The transaction, which was previously announced, closed effective July 1, 2025, according to a press release statement from the consumer packaged goods holding company. According to InvestingPro analysis, Post Holdings maintains a strong financial position with liquid assets exceeding short-term obligations.
Post Holdings is headquartered in St. Louis, Missouri, and operates businesses across multiple food categories including center-of-the-store, refrigerated, foodservice and food ingredients. The company’s portfolio includes Post Consumer Brands, Weetabix, Michael Foods and Bob Evans Farms.
Post Consumer Brands operates in the North American branded and private label ready-to-eat cereal, pet food, peanut butter and pasta categories. The company’s Weetabix division holds the top-selling ready-to-eat cereal brand in the United Kingdom, while Michael Foods and Bob Evans Farms provide egg and refrigerated potato side dish products to foodservice and retail channels.
The company did not disclose financial terms of the acquisition in its announcement.
In other recent news, Post Holdings has announced significant developments that have caught the attention of investors. The company recently acquired 8th Avenue Food & Provisions for $880 million, a move expected to add approximately $1 billion in annual revenue, increasing Post’s pro forma sales to around $9 billion. This acquisition is anticipated to enhance EBITDA stability and contribute to the company’s free cash flow. Moody’s Ratings has confirmed that Post Holdings’ ratings remain stable post-acquisition, with the company’s liquidity expected to remain strong.
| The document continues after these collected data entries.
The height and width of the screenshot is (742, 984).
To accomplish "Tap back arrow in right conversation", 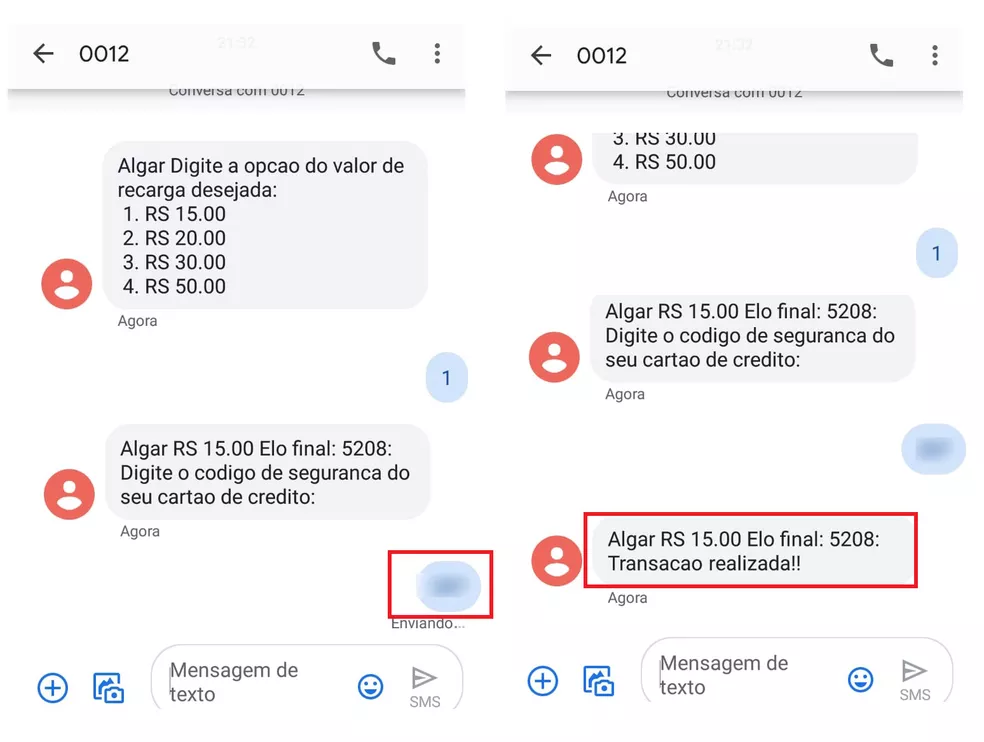I will pyautogui.click(x=541, y=55).
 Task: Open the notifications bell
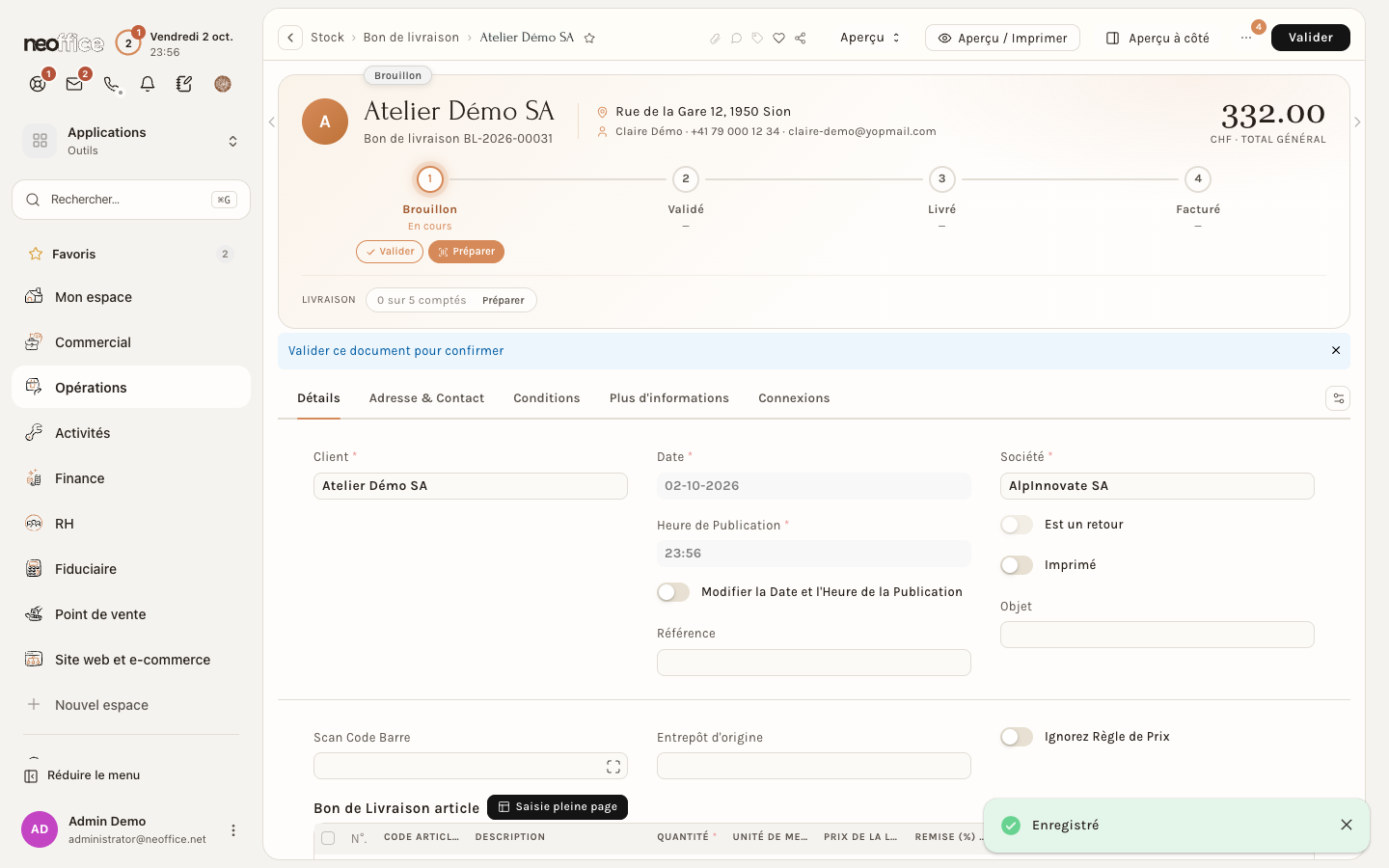148,84
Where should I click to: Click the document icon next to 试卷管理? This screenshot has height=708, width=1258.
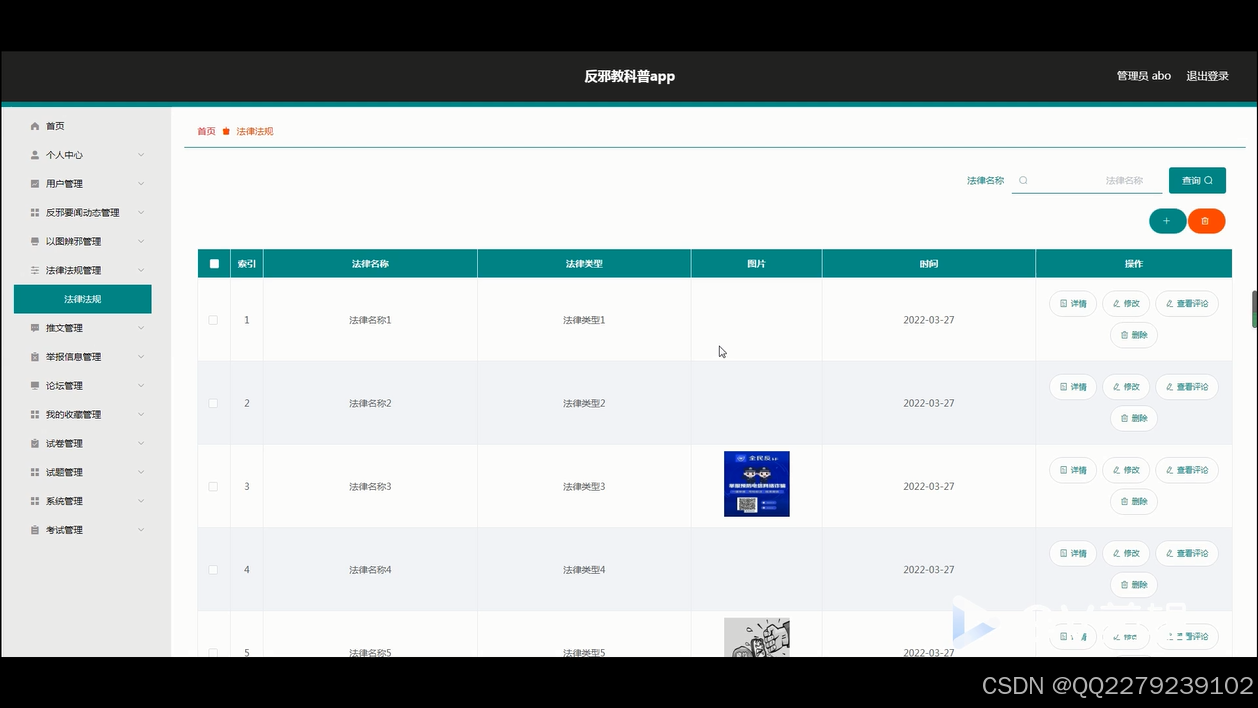(x=33, y=442)
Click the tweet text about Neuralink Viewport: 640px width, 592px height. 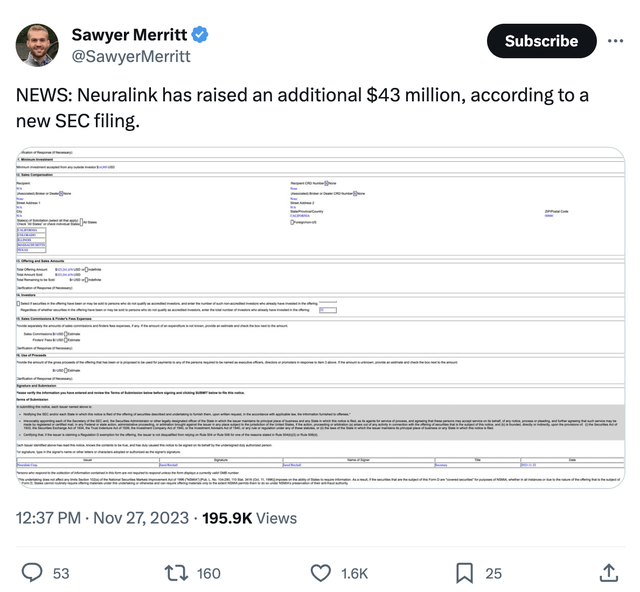300,107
Analyst firms have reacted positively to these developments. Stifel reiterated its Buy rating on Post Holdings, maintaining a price target of $130, citing confidence in the company’s strategic direction and business strength. Piper Sandler raised its price target to $150, highlighting potential upside in Post’s Foodservice segment and increased EBITDA estimates for fiscal 2025 and 2026. Evercore ISI also raised its price target slightly to $131, maintaining an Outperform rating based on the anticipated positive impact of the 8th Avenue acquisition.
The acquisition is strategically beneficial for Post, as it complements its existing product portfolio and addresses upcoming debt maturities for 8th Avenue. Despite challenges faced by 8th Avenue in the private label segment, the acquisition is expected to diversify Post’s portfolio across various retail and foodservice categories. Analysts have adjusted their estimates for Post’s future performance, reflecting the anticipated contributions from the acquisition.